• EXERCISE:
Answer these questions from the Thunderbolts passage below:
(a) What is the name of the girl raised by trolls whom the group captures?
(b) What does Hyperion destroy with his atomic vision?
(c) What name is given to the Beta team approved by the advisory committee?

** Opening GIVEN PASSAGE block **

After killing two of the trolls and capturing the third (who turned out to be a girl named Gunna who was raised by trolls), the group is reprimanded by Cage for the death of the two trolls. The Thunderbolts are sent out to search for a group of missing S.H.I.E.L.D. agents, who turn out to be mutated by the Terrigen Mist.

After slaying the mutated S.H.I.E.L.D. agents and sealing off the cave, the Thunderbolts return to the Raft for a check-up. The check-up reveals that Crossbones has not been mutated by the Terrigen Mist and that MACH-V will be out for weeks. The facility is soon visited by the staff and students of Avengers Academy. After getting Thunderbolts introduced to the students, the prison's power grid suddenly shut down due to an EMP, allowing the Raft's inmates to escape. Together with Warden Walker (U.S. Agent) and the staff of Avengers Academy, the Thunderbolts manage to detain all escaped prisoners. Some of Hank Pym's students attempted to get to Norman Osborn, so Luke Cage reprimands them.

During the Shadowland storyline, the Thunderbolts are assigned with rescuing a young boy who is held prisoner by the Hand, and bringing down their stronghold. While fighting the ninjas, Fixer is stabbed, while Songbird is taken down, giving Moonstone the opportunity to do things her way.

Following the dischargement of Crossbones, the Thunderbolts end up getting Hyperion as a new member when it comes to fighting giant monsters. He betrays the Thunderbolts while they are split up, destroying Man-Thing's lower body and legs with his atomic vision and leaving Moonstone and Songbird to drown while he takes the com device which controls the nanites in each Thunderbolts member. Hyperion activates it on Juggernaut to test it after the latter had saved the two drowning members, and Juggernaut responds by fighting back. Moonstone and Ghost join in to help Juggernaut upon which they take down Hyperion. They let Man-Thing touch him after a fallen Hyperion shows fear in front of them. The Thunderbolts next recruit Satana as his replacement when Luke Cage and Doctor Strange discover that the Raft is susceptible to magic.

With recent events involving the Thunderbolts, the team's advisory committee approve the creation of a Beta team, the Underbolts. As the Thunderbolts head toward a new mission in Eastern Europe, Songbird, Mach V, and Fixer select candidates of Raft inmates, with the chosen candidates being Troll, Shocker, Centurius, Boomerang and Mister Hyde.

** Closing GIVEN PASSAGE block **
** Opening EXTRACTED INFORMATION block **

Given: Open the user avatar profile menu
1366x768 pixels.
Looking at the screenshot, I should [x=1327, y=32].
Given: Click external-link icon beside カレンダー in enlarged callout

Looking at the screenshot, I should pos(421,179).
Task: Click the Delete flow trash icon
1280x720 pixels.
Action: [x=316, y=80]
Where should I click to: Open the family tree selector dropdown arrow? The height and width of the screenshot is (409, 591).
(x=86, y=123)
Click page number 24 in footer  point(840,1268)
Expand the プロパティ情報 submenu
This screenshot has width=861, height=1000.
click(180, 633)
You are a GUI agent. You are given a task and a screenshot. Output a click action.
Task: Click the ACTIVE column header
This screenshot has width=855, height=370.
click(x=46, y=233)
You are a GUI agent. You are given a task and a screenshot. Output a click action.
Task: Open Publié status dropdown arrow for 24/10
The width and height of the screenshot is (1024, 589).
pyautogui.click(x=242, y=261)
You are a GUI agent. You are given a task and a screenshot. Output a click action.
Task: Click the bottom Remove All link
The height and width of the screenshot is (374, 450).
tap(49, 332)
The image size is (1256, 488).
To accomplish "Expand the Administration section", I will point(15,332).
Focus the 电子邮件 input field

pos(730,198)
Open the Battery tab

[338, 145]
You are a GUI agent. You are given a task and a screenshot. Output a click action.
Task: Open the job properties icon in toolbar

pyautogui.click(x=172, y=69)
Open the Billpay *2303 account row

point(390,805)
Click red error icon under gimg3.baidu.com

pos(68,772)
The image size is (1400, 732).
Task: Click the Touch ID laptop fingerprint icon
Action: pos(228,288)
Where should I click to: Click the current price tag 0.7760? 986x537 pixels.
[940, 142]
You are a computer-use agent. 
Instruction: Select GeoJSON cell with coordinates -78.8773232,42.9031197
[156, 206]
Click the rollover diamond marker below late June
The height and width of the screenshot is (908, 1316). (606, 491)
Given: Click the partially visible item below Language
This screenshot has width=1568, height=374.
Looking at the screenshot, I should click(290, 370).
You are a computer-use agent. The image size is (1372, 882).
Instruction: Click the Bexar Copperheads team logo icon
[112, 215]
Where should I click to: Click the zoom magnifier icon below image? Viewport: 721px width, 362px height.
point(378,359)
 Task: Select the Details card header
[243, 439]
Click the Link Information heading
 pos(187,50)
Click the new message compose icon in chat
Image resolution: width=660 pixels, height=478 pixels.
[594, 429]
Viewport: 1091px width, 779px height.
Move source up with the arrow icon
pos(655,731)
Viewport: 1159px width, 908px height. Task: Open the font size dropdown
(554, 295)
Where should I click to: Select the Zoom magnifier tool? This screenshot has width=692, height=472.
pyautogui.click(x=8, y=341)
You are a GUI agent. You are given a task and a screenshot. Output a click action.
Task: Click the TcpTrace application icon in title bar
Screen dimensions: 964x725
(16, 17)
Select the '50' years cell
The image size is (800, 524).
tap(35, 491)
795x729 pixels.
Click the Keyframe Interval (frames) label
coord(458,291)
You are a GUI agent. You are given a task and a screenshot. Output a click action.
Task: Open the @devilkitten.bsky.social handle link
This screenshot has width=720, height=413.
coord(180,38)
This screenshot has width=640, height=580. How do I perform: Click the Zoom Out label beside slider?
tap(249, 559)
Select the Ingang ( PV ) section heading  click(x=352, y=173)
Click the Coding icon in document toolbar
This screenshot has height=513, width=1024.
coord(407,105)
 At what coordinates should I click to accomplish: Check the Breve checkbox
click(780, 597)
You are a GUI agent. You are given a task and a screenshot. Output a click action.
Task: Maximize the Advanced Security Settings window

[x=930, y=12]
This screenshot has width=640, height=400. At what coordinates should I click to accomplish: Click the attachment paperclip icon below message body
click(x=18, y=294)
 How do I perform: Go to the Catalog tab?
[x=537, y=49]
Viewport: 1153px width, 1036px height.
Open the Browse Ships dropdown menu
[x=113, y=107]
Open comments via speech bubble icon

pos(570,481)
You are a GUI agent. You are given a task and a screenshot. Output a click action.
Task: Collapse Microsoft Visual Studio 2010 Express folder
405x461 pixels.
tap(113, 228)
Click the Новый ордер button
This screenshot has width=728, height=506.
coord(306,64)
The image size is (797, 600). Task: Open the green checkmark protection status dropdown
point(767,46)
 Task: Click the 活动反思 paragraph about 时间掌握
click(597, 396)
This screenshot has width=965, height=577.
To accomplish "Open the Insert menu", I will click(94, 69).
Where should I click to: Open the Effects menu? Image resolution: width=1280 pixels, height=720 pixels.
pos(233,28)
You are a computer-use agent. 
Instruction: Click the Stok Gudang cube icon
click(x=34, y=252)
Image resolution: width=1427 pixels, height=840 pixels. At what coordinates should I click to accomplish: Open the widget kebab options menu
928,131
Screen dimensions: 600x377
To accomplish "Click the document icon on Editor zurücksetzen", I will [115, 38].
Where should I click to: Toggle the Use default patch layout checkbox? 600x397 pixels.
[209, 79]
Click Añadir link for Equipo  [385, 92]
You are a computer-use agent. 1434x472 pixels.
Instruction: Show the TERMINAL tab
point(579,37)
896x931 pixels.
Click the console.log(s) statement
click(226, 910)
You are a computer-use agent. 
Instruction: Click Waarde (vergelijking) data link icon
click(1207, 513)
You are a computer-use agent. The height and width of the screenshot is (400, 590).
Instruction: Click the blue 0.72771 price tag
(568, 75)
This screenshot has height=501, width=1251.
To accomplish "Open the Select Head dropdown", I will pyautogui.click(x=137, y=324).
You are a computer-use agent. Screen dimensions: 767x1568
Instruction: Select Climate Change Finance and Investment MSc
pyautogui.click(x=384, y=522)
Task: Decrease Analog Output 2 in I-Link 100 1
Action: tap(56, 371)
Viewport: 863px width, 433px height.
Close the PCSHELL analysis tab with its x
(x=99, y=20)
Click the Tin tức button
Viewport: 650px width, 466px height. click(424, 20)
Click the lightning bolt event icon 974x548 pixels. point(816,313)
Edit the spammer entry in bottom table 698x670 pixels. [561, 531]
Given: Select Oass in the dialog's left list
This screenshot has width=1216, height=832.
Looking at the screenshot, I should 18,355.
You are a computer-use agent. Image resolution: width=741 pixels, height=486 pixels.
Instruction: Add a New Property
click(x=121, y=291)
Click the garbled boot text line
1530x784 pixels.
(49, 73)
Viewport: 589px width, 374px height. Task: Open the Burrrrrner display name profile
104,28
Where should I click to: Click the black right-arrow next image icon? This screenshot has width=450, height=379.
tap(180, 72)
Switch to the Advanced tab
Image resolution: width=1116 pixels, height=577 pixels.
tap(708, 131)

** Closing EXTRACTED INFORMATION block **

• PROBLEM SOLUTION:
(a) Gunna
(b) Man-Thing's lower body and legs
(c) The Underbolts